> Saved data entries
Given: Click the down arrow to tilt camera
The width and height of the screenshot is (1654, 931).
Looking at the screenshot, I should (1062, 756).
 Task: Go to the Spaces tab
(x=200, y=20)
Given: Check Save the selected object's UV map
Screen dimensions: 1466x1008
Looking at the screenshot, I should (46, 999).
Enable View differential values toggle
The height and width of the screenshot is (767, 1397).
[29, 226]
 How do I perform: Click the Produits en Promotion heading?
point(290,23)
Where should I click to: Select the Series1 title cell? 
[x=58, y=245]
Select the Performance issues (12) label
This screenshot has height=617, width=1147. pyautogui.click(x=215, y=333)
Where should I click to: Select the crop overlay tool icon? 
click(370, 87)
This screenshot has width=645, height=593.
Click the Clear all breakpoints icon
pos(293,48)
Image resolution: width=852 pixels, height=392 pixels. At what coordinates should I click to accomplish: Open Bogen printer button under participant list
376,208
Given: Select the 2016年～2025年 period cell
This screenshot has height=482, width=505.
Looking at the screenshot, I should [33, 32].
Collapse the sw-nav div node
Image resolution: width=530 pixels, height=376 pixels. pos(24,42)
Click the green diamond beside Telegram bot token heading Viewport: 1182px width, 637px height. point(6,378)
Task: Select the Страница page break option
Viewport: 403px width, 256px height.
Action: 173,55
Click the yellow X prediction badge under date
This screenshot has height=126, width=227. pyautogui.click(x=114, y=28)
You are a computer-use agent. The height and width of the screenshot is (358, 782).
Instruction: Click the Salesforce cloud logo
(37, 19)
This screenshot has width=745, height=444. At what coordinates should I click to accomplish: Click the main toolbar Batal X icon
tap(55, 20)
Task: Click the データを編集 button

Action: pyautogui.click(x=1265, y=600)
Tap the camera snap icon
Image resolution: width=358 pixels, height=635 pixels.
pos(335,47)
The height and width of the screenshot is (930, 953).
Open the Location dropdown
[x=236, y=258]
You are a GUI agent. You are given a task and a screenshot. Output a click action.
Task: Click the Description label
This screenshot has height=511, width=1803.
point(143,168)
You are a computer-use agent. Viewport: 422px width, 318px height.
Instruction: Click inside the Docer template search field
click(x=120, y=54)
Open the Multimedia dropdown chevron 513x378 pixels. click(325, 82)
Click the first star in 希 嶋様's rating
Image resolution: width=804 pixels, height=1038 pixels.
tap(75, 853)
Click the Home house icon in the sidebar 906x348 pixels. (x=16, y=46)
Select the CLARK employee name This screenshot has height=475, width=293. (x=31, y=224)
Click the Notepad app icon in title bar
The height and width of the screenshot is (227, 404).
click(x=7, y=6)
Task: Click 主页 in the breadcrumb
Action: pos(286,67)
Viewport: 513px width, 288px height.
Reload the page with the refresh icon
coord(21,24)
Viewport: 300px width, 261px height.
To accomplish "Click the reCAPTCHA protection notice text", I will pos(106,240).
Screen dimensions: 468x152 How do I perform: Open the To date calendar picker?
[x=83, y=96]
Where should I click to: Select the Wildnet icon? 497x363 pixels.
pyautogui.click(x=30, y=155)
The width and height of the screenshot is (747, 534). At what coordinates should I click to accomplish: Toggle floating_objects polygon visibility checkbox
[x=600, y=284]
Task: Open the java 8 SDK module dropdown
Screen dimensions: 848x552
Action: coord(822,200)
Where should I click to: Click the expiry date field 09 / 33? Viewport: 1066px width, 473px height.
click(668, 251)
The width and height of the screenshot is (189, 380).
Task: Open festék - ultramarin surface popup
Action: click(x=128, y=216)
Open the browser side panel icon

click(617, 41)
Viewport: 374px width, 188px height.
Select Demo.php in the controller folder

> What is needed
All of the data above should be output exactly.

> Answer space
Given: Click the down arrow to tilt camera
The width and height of the screenshot is (1654, 931).
Looking at the screenshot, I should (1062, 756).
 Task: Go to the Spaces tab
(x=200, y=20)
Given: Check Save the selected object's UV map
Screen dimensions: 1466x1008
Looking at the screenshot, I should (46, 999).
Enable View differential values toggle
The height and width of the screenshot is (767, 1397).
[29, 226]
 How do I perform: Click the Produits en Promotion heading?
point(290,23)
Where should I click to: Select the Series1 title cell? 
[x=58, y=245]
Select the Performance issues (12) label
This screenshot has height=617, width=1147. pyautogui.click(x=215, y=333)
Where should I click to: Select the crop overlay tool icon? 
click(370, 87)
This screenshot has width=645, height=593.
Click the Clear all breakpoints icon
pos(293,48)
Image resolution: width=852 pixels, height=392 pixels. At what coordinates should I click to accomplish: Open Bogen printer button under participant list
376,208
Given: Select the 2016年～2025年 period cell
This screenshot has height=482, width=505.
Looking at the screenshot, I should [33, 32].
Collapse the sw-nav div node
Image resolution: width=530 pixels, height=376 pixels. pos(24,42)
Click the green diamond beside Telegram bot token heading Viewport: 1182px width, 637px height. point(6,378)
Task: Select the Страница page break option
Viewport: 403px width, 256px height.
Action: 173,55
Click the yellow X prediction badge under date
This screenshot has height=126, width=227. pyautogui.click(x=114, y=28)
You are a computer-use agent. The height and width of the screenshot is (358, 782).
Instruction: Click the Salesforce cloud logo
(37, 19)
This screenshot has width=745, height=444. At what coordinates should I click to accomplish: Click the main toolbar Batal X icon
tap(55, 20)
Task: Click the データを編集 button

Action: pyautogui.click(x=1265, y=600)
Tap the camera snap icon
Image resolution: width=358 pixels, height=635 pixels.
pos(335,47)
The height and width of the screenshot is (930, 953).
Open the Location dropdown
[x=236, y=258]
You are a GUI agent. You are given a task and a screenshot. Output a click action.
Task: Click the Description label
This screenshot has height=511, width=1803.
point(143,168)
You are a computer-use agent. Viewport: 422px width, 318px height.
Instruction: Click inside the Docer template search field
click(x=120, y=54)
Open the Multimedia dropdown chevron 513x378 pixels. click(325, 82)
Click the first star in 希 嶋様's rating
Image resolution: width=804 pixels, height=1038 pixels.
tap(75, 853)
Click the Home house icon in the sidebar 906x348 pixels. (x=16, y=46)
Select the CLARK employee name This screenshot has height=475, width=293. (x=31, y=224)
Click the Notepad app icon in title bar
The height and width of the screenshot is (227, 404).
click(x=7, y=6)
Task: Click 主页 in the breadcrumb
Action: pos(286,67)
Viewport: 513px width, 288px height.
Reload the page with the refresh icon
coord(21,24)
Viewport: 300px width, 261px height.
To accomplish "Click the reCAPTCHA protection notice text", I will pos(106,240).
Screen dimensions: 468x152 How do I perform: Open the To date calendar picker?
[x=83, y=96]
Where should I click to: Select the Wildnet icon? 497x363 pixels.
pyautogui.click(x=30, y=155)
The width and height of the screenshot is (747, 534). At what coordinates should I click to accomplish: Toggle floating_objects polygon visibility checkbox
[x=600, y=284]
Task: Open the java 8 SDK module dropdown
Screen dimensions: 848x552
Action: coord(822,200)
Where should I click to: Click the expiry date field 09 / 33? Viewport: 1066px width, 473px height.
click(668, 251)
The width and height of the screenshot is (189, 380).
Task: Open festék - ultramarin surface popup
Action: click(x=128, y=216)
Open the browser side panel icon

click(617, 41)
Viewport: 374px width, 188px height.
Select Demo.php in the controller folder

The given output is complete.